Setiap hari kita dipasok informasi yang berlimpah tentang virus corona, area terdampak, jumlah pasien positif, bahkan nama-nama korban keganasan covid-19 di media. Informasi pun ada yang berasal dari pemerintah dan lembaga atau pihak lain.
Ruang medsos kita setiap detik sarat dengan berita-berita resmi dan dapat dipertanggungjawabkan maupun berita yang hanya hoaks. Kedua kutup itu berebut tempat di otak dan hati masyarakat. Ada yang malah bingung, ada yang mengangguk tanda mengerti atau ada yang mengernyitkan dahi simbol ketidakpahaman, ada pula yang menggeleng-gelengkan kepala yang lekat dengan ketidaksepakatan.
Mana yang benar dan mana yang keliru? Di tengah pergulatan virus yang begitu cepat menyebar, informasi yang benar dan menenangkan memang mesti hadir jauh lebih cepat bahkan melampaui jejak virus mematikan itu.
Jika dalam sehari sejak pagi hingga sore atau malam kita memelototi berita-berita di layar kaca atau medsos yang mengungkap mereka yang terjalar positif corona dan jatuhnya para korban corona, bisa-bisa kita tambah panik dan tegang.
Di negeri ini apa-apa bisa jadi geguritan.
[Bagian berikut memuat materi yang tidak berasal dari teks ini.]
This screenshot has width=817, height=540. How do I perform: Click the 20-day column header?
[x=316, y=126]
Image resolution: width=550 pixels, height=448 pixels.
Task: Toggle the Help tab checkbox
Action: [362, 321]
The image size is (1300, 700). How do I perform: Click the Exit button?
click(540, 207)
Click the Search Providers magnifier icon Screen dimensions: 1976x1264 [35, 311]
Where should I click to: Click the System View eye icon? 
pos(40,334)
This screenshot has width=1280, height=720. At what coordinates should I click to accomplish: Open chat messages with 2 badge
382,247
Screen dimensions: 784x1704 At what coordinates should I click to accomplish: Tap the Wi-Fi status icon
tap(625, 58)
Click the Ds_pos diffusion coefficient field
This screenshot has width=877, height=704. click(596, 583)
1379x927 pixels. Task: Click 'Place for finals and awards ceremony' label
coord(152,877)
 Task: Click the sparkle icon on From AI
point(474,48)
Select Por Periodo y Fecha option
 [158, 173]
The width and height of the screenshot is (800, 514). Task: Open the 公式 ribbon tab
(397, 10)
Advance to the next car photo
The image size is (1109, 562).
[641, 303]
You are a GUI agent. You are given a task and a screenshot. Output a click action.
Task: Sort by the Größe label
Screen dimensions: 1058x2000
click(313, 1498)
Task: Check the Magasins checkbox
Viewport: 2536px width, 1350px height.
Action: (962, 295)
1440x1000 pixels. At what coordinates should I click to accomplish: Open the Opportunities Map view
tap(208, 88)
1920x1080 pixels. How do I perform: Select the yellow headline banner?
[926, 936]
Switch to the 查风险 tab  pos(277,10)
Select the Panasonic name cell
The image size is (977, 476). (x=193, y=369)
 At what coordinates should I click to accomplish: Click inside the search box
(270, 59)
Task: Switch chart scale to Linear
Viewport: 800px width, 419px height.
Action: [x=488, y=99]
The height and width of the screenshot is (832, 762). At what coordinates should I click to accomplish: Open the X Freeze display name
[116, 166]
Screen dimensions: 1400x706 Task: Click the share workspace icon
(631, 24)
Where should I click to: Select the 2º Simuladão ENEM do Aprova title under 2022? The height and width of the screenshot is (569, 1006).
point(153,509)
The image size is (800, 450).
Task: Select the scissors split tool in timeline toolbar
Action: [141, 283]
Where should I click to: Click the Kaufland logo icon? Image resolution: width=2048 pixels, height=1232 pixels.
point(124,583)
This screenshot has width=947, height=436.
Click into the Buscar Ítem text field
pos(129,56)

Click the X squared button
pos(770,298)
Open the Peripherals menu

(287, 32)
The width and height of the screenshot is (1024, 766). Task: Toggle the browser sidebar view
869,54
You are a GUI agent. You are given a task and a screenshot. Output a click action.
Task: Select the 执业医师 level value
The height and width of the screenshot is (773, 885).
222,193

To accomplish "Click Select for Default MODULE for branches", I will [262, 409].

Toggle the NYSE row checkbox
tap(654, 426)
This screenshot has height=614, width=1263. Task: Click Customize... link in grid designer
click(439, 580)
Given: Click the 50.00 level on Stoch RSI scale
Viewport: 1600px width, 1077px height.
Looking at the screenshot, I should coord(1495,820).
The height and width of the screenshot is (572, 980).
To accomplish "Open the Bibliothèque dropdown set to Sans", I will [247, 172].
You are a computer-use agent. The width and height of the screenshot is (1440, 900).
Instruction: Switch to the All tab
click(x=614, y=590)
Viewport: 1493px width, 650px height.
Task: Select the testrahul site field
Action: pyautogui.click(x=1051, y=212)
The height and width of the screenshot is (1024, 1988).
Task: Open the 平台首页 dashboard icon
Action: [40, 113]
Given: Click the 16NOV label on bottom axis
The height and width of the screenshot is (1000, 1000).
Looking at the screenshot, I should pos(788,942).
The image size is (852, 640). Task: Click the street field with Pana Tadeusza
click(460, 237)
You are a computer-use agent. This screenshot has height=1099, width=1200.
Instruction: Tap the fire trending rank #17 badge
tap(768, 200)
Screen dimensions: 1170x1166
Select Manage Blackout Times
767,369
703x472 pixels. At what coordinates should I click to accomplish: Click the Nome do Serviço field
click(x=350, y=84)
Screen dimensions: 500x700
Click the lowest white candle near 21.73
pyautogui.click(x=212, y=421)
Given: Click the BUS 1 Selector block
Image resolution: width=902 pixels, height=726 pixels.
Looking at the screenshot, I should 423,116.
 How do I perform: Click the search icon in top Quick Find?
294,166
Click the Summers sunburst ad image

Dalam KBBI, geguritan adalah puisi tradisional dalam bahasa bali atau jawa. Geguritan berasal dari kata dasar gurit. Geguritan itu bukan sekadar sajak, tapi memandang suatu persoalan secara berbeda. Sesuatu yang kita anggap biasa bisa jadi menarik dari kacamata geguritan. Masalah lokal sampai dengan problema nasional bahkan dunia, seperti wabah virus covid-19 atau corona sekarang ini bisa dikonstruksi menjadi sebuah geguritan.
Wikipedia pernah melansir, geguritan atau dalam hal ini puisi Jawa modern mulai muncul pada tahun 1929 di majalah Kejawen dengan terbitnya tiga buah judul geguritan. Pada tahun 1930-1940, terbit tujuh buah karya lainnya.
Di era serba digital saat ini, geguritan telah menjadi bagian dari cara berkomunikasi kalangan tertentu, mungkin termasuk milenial juga. Bahkan lebih dari sekedar cara berkomunikasi, geguritan juga mampu memberikan pengaruh yang sangat besar.
Pada umumnya geguritan yang ada di internet bertujuan sebagai media untuk menyampaikan pesan tertentu. Geguritan, muncul sebagai salah satu ciri khas yang paling menonjol dan dipakai oleh netizen dari Jawa dan Bali. Jadi bisa dibilang, geguritan ini menjadi semacam format bahasa universal lintas dunia digital kalangan tertentu pula (orangtua, guru, mahasiswa maupun kelompok yang peduli dengan sastra jawa, dll).
Diksi yang dipilih biasanya berasal dari sesuatu bermakna dalam sebagai konten yang ingin diusung di dalamnya. Bisa saja geguritan tak selalu serius, tapi bisa juga mbayol, menyindiri, mengcounter satu soalan, misalnya. Bisa pula pada geguritan tersebut ditambahkan gambar atau photo bahkan video yang relevan dengan ekspresi atau pesan yang ada pada geguritan.
Keliaran, barangkali ada juga konten kelucuan yang dibawa dapat menggambarkan situasi atau isu terkini yang sedang menjadi perbincangan publik. Membaca covid-19, acap menerbitkan ketidaknyamanan, kepanikan, ketakutan, atau diselipi cara atau tips melawan pandemi. Dalam pergerakan demikian, negara hadir menenangkan rakyat, dan geguritan juga menjelma menjadi saluran pelepas ketegangan (katarsis).
Atas budi baik geguritan, kita bisa bersenyum-senyum ketawa ketiwi sendiri melihat gambar, foto atau video maupun teks di dalamnya. Atau kita juga dibuat terpingkal-pingkal dengan kebodohan dari deretan aksara geguritan. Geguritan, seakan bisa membaca atau menertawakan nasib kita sendiri.